Chris Fudge, the executive director of the Saanich Peninsula Chamber of Commerce, agrees.

“There are a number of things we can do a lot better,” said Fudge. “We have to examine how we brand our attractions within the Greater Victoria market. We need to examine how we deal with visitors; how we get them to stay longer; and how we get them to come back.”

Fudge said he feels that a coordinated effort of the various tourism stakeholders on the Peninsula will help to make a unified destination marketing strategy possible.

It’s exactly that sort of coordinated action that Sidney’s Business Improvement Area has been working on over the past several months, said the organization’s chairperson Cliff McNeil-Smith.

“We recognize that we need to communicate with potential visitors long before they get here. Sure, we have video boards at the airport and rack cards on the ferries, but we’ve also put in place some 20 other initiatives, like mobile apps and an amazing web site that promotes the area,” said McNeil-Smith.

“We have to be able to connect with people, not only on the ferries and at the airport, but while they’re sitting in their living rooms back home, thinking about where they’re going to go.”

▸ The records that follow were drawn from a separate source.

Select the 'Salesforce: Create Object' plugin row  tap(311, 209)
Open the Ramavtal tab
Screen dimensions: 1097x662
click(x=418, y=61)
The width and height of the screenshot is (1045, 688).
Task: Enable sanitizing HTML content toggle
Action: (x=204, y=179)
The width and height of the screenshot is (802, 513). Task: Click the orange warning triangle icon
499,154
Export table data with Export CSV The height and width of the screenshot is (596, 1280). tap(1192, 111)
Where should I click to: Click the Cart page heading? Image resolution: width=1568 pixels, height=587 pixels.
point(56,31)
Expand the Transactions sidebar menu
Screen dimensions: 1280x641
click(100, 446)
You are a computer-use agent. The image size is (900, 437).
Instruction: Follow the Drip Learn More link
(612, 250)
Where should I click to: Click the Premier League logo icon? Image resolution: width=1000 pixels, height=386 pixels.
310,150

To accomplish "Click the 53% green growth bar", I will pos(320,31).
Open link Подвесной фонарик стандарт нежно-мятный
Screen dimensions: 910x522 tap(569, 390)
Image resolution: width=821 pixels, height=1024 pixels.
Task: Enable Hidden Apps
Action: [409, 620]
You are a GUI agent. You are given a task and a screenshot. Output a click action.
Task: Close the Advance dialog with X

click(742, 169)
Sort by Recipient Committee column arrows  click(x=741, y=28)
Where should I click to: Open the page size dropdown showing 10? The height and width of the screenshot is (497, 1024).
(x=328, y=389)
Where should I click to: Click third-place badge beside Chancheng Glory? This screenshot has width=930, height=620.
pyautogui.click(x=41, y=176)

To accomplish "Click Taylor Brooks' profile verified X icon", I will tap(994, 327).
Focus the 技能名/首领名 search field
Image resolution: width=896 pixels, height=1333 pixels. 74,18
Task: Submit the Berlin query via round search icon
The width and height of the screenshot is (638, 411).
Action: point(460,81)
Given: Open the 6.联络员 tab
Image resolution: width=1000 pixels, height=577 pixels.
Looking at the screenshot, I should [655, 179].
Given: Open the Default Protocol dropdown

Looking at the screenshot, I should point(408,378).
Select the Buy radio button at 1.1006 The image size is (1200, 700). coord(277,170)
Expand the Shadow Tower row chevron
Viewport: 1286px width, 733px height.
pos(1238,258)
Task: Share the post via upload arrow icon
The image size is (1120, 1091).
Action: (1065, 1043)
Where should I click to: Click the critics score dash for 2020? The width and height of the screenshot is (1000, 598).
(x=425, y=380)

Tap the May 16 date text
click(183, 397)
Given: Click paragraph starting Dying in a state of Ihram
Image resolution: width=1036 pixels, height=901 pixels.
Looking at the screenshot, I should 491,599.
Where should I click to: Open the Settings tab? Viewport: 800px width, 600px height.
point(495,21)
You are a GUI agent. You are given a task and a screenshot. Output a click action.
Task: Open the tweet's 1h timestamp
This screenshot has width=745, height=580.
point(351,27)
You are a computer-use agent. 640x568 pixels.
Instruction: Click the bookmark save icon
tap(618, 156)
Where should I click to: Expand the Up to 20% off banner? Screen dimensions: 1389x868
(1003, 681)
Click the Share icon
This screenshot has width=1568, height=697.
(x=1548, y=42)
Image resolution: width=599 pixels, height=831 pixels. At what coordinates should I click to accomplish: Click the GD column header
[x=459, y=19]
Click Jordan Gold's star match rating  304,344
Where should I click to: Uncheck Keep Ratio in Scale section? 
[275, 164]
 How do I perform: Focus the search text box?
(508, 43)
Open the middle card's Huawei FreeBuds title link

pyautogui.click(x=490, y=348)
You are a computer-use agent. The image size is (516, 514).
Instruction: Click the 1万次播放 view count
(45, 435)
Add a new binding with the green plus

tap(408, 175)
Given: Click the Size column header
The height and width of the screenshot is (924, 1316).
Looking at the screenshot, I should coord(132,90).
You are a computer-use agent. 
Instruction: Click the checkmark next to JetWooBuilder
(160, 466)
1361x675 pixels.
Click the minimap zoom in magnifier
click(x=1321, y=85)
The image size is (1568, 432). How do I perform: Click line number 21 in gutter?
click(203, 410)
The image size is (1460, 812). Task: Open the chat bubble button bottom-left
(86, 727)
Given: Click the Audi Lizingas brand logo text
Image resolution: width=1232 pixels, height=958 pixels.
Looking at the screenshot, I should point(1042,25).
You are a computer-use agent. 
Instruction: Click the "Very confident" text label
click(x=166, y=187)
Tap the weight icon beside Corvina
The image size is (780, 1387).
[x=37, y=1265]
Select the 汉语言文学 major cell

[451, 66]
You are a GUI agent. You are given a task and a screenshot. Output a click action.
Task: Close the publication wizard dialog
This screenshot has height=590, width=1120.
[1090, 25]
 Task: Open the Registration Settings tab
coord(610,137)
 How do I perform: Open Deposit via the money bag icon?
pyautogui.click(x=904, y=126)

The BIA has also been working with Sidney’s municipal council to establish an events coordinator position.

“That person will be in a position to help all the events and organizations cooperate — to work together,” said McNeil-Smith. “It’s a way of working together to get the biggest impact from all of the great events that Sidney has to offer.”

And it’s not just about getting visitors to the Island to stop in Sidney, said Herman.

“Sure, we want to market ourselves in Vancouver, Seattle and Calgary,” she said, “but a primary market for us has to be the rest of the CRD.

“We have this tremendous asset here and we all believe that we should be doing better than we are.

“We have to let people on the Island know what’s happening and why they should come to visit.”

To that end, the BIA has dedicated $250,000 annually to promote Sidney and the Saanich Peninsula as a destination for Islanders and visitors alike.